The minimum combustion temperature of the waste gas stream can be maintained by preheating the waste gas stream prior to combustion, desirably by passing it in heat exchange with the hot combusted gas stream. If the heating value of the stream of waste gas varies with time, the temperature at the point of use, such as a gas turbine, is maintained at a constant operating level by feeding a substoichiometric but constant stream of air to the gas stream prior to its introduction into the combustion zone.

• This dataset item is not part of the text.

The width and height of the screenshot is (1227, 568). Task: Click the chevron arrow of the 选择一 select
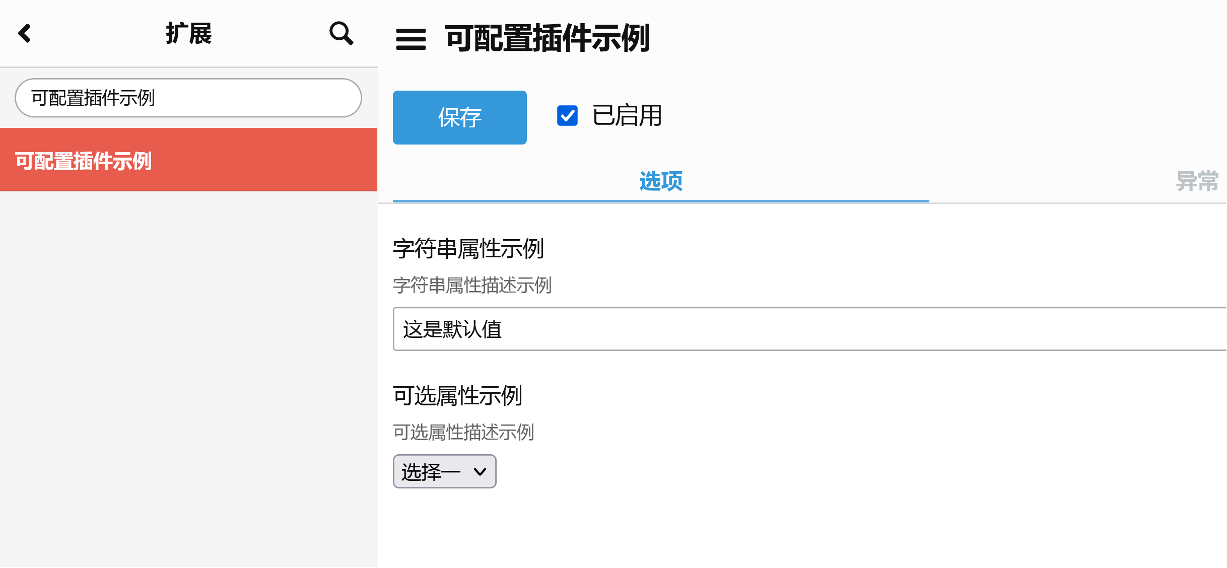coord(480,472)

The substoichiometric combustion can be carried out in one or more combustion zones. If more than one combustion zone is utilized, such as would be involved in a series of two or more combustion chambers, each combustion zone will contain its own oxidation catalyst. In this multi-zone combustion, the multimetallic catalyst as described herein, can be used on one combustion zone, and a conventional oxidation catalyst, such as a platinum oxidation catalyst, can be used in the other combustion zone or zones. Alternatively, the multimetallic catalyst can be used in every combustion zone in a multizone combustion procedure. When multicombustion zone operation is utilized, the amount of air required for overall substoichiometric operation is approximately equally divided and introduced into each combustion zone. For example, when two combustion zones are used, a maximum of two-thirds and preferably fifty percent of the total combustion air is introduced into one combustion zone.
It is to be understood that the above disclosure is by way of specific example and that numerous modifications and variations are available to those of ordinary skill in the art without departing from the true spirit and scope of the invention.